Las redes sociales y las nuevas dinámicas en la conversación pública contribuyen en gran medida a esta “anarquización” de la política. Los trending topics sin mediaciones ni responsabilidades suelen enfatizar los contenidos críticos, los comentarios negativos, la descalificación ingeniosa, la burla descarnada, el infoentretenimiento. Pocos se interesan en una conversación reflexiva con argumentos de fondo, todos en el dardo punzante, ocurrente, provocador y altisonante. La viralidad de un mensaje no reside en su certeza o utilidad, sino en la capacidad para generar reacciones emocionales. Triunfa todo aquello que da cuerpo a los miedos, inseguridades y agravios y le pone nombre a los villanos a quienes podamos responsabilizar de nuestros males; normalmente quien se encuentre gobernando. Nunca como ahora destruir fue más fácil que construir.

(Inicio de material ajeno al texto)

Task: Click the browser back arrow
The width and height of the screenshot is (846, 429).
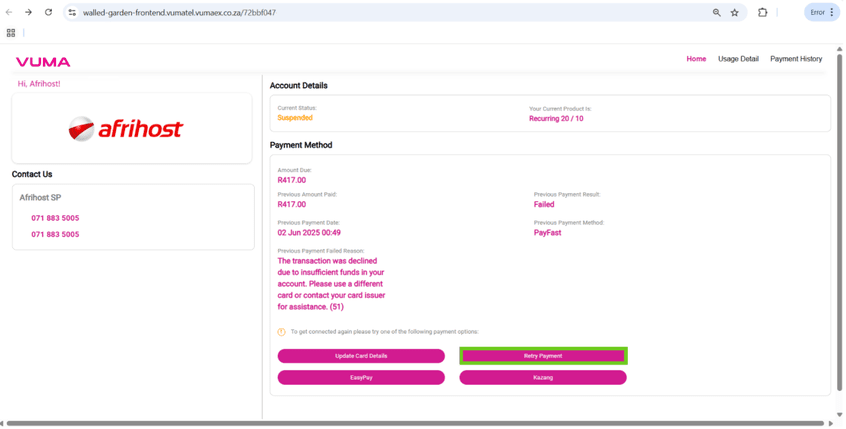Action: (x=9, y=13)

Argentina quizá solo va una etapa más delante en esta ruta. Por lo mismo, lejos de juzgar habría que aprender la lección. Milei no es un accidente sino la desembocadura de un estado de cosas que terminó siendo insoportable. A juzgar por los testimonios, el voto de muchos ciudadanos a su favor tiene menos que ver con una identificación puntual con muchas de las propuestas apenas esbozadas y más con la necesidad de un cambio de 180 grados, cualquiera que este sea. Cuando se mira a la distancia parece absurdo el salto al vacío de parte de tantas personas, algunas de ellas inteligentes y razonables; pero resulta menos descabellado si asumimos que muchas entienden que se encuentran en una habitación en llamas. La pregunta que habría que hacer entonces no es tanto ¿cómo es posible que un pueblo vote mayoritariamente por El Loco, como le decían en su juventud? Sino una previa: ¿qué les llevó a la situación en la que se encuentran para que hayan tomado esa decisión?

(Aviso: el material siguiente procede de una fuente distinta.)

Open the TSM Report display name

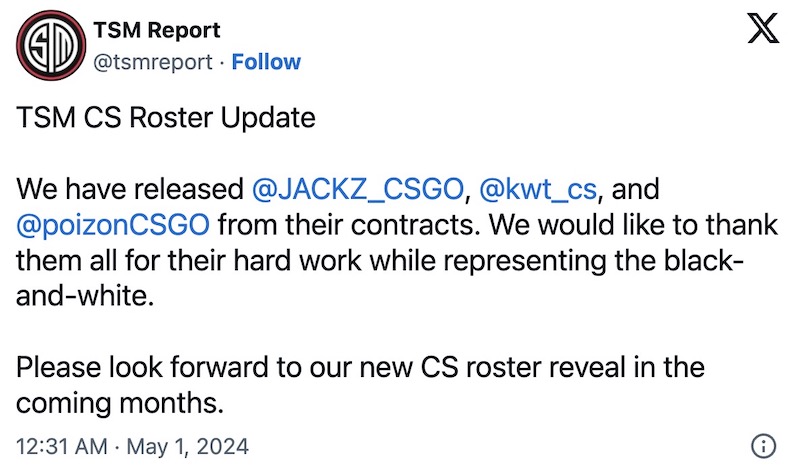157,30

¿Qué hicieron o dejaron de hacer los peronistas y los kirchneristas durante décadas, así como el gobierno de alternancia de Mauricio Macri (2015-2019)? Se vale lamentarse, por supuesto. Pero antes de convertir a Milei en el nuevo villano, en las antípodas de todo lo que es digno e inteligente, quienes se lamentan tendrían que revisar la propia responsabilidad en el estado de cosas que lo trajo hasta acá.
Trumps, Bolsonaros, Mileis, más los que se acumulen, siempre han existido. Y para no ir más lejos, en México tenemos a Eduardo Verástegui, quien pide unos minutos de rezo a periodistas que lo entrevistan. La diferencia es que antes no ganaban elecciones.

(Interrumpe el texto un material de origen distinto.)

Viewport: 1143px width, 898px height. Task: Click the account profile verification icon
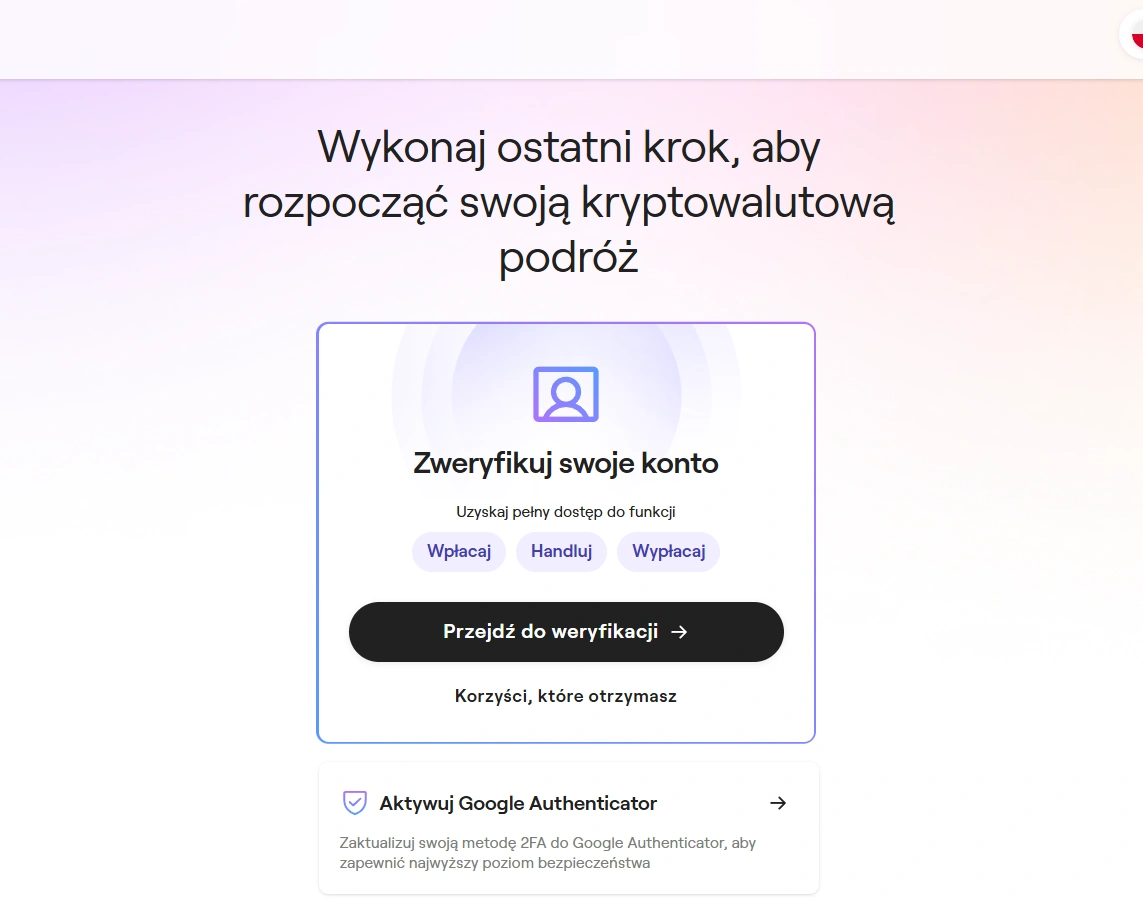click(566, 394)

¿Cómo podemos conjurar tales riesgos o al menos minimizarlos? Desde luego los gobernantes llevan el grueso de la responsabilidad: ofrecer resultados suficientes para evitar un desplome tan absoluto de las expectativas o una desesperación tal que haga atractivo el discurso del desvarío. Pero algo me dice que todos tenemos también una tarea en ese sentido: oposición, medios de comunicación, líderes de opinión, influencers, miembros de chats y hasta conversadores activos en las charlas de sobremesa familiares. Un buen punto de partida sería erradicar, o al menos usar con la excepcionalidad que merece, nociones como catástrofe, desastre, tirano, ignorantes, bola de ineptos (o corruptos, imbéciles y equivalentes) para referirnos a los de enfrente. No evitar la crítica sino hacerla desde otro sitio que no sea el odio o el desprecio. Colocarse en el infierno, sin aun estarlo, invoca y anticipa una situación infernal. No se trata de llorar por Argentina, sino entenderla y, de paso, descubrir en nosotros lo que pueda precipitarnos por esa ruta.